00007FF7FA791544 | 48:894C24 30 | mov [rsp+30], rcx

Store RCX, which points to the closure environment, on the stack at [rsp+30].

00007FF7FA791549 | 48:8B4424 30 | mov rax, [rsp+30]
00007FF7FA79154E | 48:8B00      | mov rax, [rax]
00007FF7FA791551 | 48:894424 38 | mov [rsp+38], rax

Load the closure environment pointer from [rsp+30] into RAX.

Dereference it ([rax]) to get the first vtable pointer (often drop_in_place).

Store this in [rsp+38] — this is now the first field of the fat pointer/closure struct.

00007FF7FA791556 | 48:8B4424 30 | mov rax, [rsp+30]
00007FF7FA79155B | 48:8B40 08   | mov rax, [rax+8]
00007FF7FA79155F | 48:894424 40 | mov [rsp+40], rax

Reload closure env pointer from [rsp+30] into RAX.
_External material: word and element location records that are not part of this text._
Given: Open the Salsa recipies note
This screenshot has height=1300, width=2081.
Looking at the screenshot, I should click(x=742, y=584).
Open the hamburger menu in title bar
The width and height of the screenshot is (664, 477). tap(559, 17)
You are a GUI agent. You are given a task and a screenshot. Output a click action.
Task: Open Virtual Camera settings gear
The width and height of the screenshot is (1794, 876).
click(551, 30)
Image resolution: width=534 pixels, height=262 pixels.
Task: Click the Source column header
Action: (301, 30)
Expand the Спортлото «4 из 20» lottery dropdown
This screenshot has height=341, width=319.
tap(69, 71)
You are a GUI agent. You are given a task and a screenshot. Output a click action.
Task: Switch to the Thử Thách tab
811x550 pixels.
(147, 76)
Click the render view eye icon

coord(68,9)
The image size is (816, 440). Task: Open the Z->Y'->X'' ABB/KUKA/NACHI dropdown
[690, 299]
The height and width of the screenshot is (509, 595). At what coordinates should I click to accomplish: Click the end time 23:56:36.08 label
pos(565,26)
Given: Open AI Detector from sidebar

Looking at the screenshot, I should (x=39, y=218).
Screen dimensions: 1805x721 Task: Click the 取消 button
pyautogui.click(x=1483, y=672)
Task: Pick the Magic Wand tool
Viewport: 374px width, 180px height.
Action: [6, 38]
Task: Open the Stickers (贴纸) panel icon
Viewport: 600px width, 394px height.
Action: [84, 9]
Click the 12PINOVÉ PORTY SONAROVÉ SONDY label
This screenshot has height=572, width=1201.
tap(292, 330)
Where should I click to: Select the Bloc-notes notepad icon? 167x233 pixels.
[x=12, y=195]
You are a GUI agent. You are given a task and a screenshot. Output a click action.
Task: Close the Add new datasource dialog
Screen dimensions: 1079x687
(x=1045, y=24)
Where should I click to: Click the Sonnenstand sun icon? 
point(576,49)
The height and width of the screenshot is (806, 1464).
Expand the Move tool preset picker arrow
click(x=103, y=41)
Dereference [rax+8] — second field of the environment (often the pointer to captured data).

Store at [rsp+40].

00007FF7FA791564 | 48:8B01         | mov rax,[rcx]       ; load pointer to 'a'
00007FF7FA791567 | 8B00            | mov eax,[rax]       ; load value of 'a'
00007FF7FA791569 | 48:8B49 08      | mov rcx,[rcx+8]     ; load pointer to 'b'
00007FF7FA79156D | 48:8B09         | mov rcx,[rcx]       ; load value of 'b'
00007FF7FA791570 | 01C8            | add eax,ecx         ; perform addition a + b

RCX points to the closure environment.

[RCX] = pointer to a, [RCX+8] = pointer to b.

mov eax,[rax] and mov rcx,[rcx] dereference the pointers to get the actual values.

add eax, ecx computes the closure result.